Most buy-now-pay-later companies make their money from consumers through interest, late fees, or revolving balances. Cape Town-based startup Happy Pay is betting that the model is broken, and investors are starting to agree.
Happy Pay has raised a $5 million seed round to scale what it describes as Africa’s first ad-supported payments network. The round was led by global technology investor Partech, with participation from Futuregrowth Asset Management, 4Di Capital, E4E Africa, Equitable Ventures, Summit Deals, the University Technology Fund, and Felix Strategic Investments.
The Model That Shifts the Bill to Merchants
Happy Pay says it is building an ad-subsidised payments network that removes interest and fees from BNPL transactions entirely, shifting costs to merchants and brands instead. The company generates revenue when retailers pay for access to customers and flexible payment options that drive higher conversion rates and larger basket sizes.

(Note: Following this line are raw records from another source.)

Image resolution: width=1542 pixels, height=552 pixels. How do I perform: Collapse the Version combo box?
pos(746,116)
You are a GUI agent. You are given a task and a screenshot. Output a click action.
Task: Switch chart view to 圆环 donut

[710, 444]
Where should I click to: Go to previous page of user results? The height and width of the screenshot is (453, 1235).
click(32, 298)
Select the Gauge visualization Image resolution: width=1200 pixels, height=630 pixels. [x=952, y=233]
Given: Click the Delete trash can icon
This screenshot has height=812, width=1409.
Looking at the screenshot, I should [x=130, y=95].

Central to the approach is an AI-driven advertising and distribution engine that matches merchants with high-intent shoppers in real time, drawing on behavioural signals, transaction data, affordability insights, and contextual cues to surface offers inside Happy Pay’s app and across partner channels, moving consumers from discovery through to checkout with instalment payments already built in.
“Our mission is to make cash-flow management free for consumers,” said Wesley Billett, co-founder and CEO. “If we can connect the right product to the right person at the right moment and remove payment friction, commerce itself can fund the flexibility.”
Growing Into a Crowded but Expanding Market
Happy Pay has amassed more than 600,000 registered users since its founding and positions its model as a broader commerce platform that combines payments, advertising, and financing, rather than a standalone BNPL product bolted onto checkout.
The timing aligns with a notable shift in South Africa’s credit landscape. Transaction values in the country’s BNPL sector reached an estimated $815 million in 2025, up from roughly $717 million in 2024, as rising living costs push more consumers toward BNPL as a cash-flow management tool for both essentials and discretionary spending.
But the sector is not without risk. TransUnion reports that while more South Africans are using BNPL, the number of consumers unable to meet their payment obligations doubled between 2024 and 2025. It is precisely this debt trap that Happy Pay says its interest-free model is designed to avoid.
Why Partech Backed the Round
The BNPL sector has faced significant global scrutiny in recent years, with investors closely examining unit economics, default rates, and tightening regulations. Partech’s decision to lead this round signals a degree of conviction in the alternative approach Happy Pay has built.
“We’ve looked at most BNPL companies across Africa, Europe, and the US, and we’re clear that the best model for creating true value is the one Happy Pay has built,” said Matthieu Marchand, Principal at Partech. “BNPL only makes sense when it delivers real affordability for consumers while helping merchants improve conversion, grow their client base, build loyalty, and reduce acquisition costs.”
What the Funding Will Be Used For
The fresh capital will go toward expanding merchant partnerships, growing the payment network’s presence across both e-commerce and physical point-of-sale systems, and building out its AI-driven recommendations and ads engine, alongside upgrades to risk and fraud detection infrastructure as the platform scales toward a target of millions of users.
This seed round builds on the company’s earlier $1.8 million pre-seed raise and signals that the ad-subsidised BNPL model is attracting serious capital. Whether it can hold up as Happy Pay pushes deeper into a market where consumer credit stress is rising will be the real test of the thesis.